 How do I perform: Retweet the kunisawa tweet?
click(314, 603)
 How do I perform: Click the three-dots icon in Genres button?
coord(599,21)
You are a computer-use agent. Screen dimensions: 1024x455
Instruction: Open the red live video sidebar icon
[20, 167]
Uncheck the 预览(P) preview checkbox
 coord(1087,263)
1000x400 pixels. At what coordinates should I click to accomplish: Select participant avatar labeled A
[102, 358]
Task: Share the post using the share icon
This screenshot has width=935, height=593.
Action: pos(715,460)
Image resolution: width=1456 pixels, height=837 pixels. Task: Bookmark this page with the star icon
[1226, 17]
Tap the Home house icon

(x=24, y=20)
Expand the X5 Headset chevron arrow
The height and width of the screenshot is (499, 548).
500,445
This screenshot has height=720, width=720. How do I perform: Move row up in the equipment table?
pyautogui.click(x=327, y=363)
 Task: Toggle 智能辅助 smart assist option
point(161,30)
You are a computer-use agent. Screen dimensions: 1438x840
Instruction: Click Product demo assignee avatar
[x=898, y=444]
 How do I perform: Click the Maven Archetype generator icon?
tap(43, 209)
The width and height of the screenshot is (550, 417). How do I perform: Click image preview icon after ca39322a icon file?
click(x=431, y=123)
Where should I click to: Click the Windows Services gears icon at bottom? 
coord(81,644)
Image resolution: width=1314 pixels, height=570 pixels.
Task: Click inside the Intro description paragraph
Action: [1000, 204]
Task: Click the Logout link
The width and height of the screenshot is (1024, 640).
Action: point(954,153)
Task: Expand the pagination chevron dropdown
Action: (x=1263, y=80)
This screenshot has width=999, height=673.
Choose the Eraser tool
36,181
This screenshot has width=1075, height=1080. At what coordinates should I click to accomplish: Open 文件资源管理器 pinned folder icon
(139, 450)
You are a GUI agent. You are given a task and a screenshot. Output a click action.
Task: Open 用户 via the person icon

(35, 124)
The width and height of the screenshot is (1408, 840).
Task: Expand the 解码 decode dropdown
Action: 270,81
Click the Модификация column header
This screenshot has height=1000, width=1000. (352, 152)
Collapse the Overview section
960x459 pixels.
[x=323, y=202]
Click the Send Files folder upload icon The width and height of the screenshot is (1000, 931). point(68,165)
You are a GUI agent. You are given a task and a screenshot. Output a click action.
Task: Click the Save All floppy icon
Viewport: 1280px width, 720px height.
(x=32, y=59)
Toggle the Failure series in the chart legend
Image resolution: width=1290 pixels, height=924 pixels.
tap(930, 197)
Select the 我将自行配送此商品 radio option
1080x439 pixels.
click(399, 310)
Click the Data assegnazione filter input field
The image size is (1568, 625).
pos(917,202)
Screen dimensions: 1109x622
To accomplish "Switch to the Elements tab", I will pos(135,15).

*****

## Cel
Proszę wypisać bez żadnych zmian fragment, który zaczyna się od początku rekordów, a kończy na wierszu zawierającym „Action: pos(715,460)”, łącznie z tym wierszem.

## Wynik
 How do I perform: Retweet the kunisawa tweet?
click(314, 603)
 How do I perform: Click the three-dots icon in Genres button?
coord(599,21)
You are a computer-use agent. Screen dimensions: 1024x455
Instruction: Open the red live video sidebar icon
[20, 167]
Uncheck the 预览(P) preview checkbox
 coord(1087,263)
1000x400 pixels. At what coordinates should I click to accomplish: Select participant avatar labeled A
[102, 358]
Task: Share the post using the share icon
This screenshot has width=935, height=593.
Action: pos(715,460)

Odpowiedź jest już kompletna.